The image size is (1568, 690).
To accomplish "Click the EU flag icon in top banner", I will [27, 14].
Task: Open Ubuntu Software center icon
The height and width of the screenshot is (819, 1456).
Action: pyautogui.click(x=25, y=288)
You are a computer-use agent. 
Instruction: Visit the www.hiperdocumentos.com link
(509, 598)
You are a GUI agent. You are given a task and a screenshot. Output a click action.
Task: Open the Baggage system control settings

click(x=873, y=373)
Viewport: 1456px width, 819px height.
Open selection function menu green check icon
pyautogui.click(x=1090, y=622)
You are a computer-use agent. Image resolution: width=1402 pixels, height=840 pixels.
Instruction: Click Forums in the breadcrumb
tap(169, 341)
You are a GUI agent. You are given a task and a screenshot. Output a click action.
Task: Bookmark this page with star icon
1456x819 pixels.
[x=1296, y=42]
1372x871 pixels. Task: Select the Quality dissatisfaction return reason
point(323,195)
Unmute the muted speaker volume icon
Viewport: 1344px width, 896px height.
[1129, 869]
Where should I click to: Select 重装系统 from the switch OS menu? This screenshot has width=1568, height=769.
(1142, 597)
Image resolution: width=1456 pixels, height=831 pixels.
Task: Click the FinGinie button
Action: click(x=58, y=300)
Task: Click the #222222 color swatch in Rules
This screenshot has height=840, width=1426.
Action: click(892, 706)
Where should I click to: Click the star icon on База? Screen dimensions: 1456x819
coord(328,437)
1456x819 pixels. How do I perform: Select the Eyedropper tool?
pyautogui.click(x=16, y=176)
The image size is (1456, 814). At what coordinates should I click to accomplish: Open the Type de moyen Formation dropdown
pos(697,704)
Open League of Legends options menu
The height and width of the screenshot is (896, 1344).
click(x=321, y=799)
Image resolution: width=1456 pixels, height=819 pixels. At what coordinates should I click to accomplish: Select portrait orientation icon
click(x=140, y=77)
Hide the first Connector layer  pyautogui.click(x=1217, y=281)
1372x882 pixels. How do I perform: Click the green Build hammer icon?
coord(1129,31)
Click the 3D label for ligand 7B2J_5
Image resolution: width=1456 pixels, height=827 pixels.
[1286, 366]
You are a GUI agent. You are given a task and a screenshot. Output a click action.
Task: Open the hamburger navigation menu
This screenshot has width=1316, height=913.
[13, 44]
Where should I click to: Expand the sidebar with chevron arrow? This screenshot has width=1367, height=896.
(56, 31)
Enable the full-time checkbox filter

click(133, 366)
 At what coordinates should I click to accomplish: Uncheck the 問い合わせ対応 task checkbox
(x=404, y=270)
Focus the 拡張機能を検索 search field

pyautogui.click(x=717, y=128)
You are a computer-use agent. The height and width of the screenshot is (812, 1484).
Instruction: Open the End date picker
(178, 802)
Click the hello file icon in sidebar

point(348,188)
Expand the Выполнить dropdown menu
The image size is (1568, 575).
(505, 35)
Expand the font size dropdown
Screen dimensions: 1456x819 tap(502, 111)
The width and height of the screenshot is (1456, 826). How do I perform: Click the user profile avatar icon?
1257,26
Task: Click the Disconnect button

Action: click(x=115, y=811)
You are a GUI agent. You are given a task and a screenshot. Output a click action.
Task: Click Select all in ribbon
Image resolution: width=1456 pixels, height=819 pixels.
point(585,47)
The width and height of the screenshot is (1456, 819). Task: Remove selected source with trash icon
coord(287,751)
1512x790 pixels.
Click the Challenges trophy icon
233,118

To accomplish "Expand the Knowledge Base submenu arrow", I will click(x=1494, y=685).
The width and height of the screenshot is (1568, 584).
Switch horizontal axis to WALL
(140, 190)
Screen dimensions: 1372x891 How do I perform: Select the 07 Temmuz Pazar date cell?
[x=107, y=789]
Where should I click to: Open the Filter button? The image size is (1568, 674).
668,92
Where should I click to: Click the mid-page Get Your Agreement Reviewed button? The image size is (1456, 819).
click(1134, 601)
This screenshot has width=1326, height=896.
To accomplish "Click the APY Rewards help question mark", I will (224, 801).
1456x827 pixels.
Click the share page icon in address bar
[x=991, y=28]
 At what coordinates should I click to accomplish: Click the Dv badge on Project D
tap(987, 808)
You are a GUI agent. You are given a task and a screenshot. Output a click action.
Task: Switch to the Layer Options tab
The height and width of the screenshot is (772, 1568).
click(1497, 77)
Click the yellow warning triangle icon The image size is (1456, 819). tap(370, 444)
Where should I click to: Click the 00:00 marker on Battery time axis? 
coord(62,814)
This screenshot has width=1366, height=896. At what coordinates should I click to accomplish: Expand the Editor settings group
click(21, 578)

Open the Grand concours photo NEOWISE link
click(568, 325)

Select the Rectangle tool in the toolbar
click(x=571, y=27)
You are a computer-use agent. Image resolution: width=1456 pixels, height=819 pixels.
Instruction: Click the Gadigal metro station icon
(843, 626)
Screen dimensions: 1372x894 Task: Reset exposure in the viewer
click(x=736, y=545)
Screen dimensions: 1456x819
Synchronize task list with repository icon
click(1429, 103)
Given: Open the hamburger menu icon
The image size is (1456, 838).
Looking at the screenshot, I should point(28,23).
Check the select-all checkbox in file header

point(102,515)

--*--

(Problem statement)
Please report the number of lines in the data that include "hamburger", with no other words.

(Output for this exercise)
2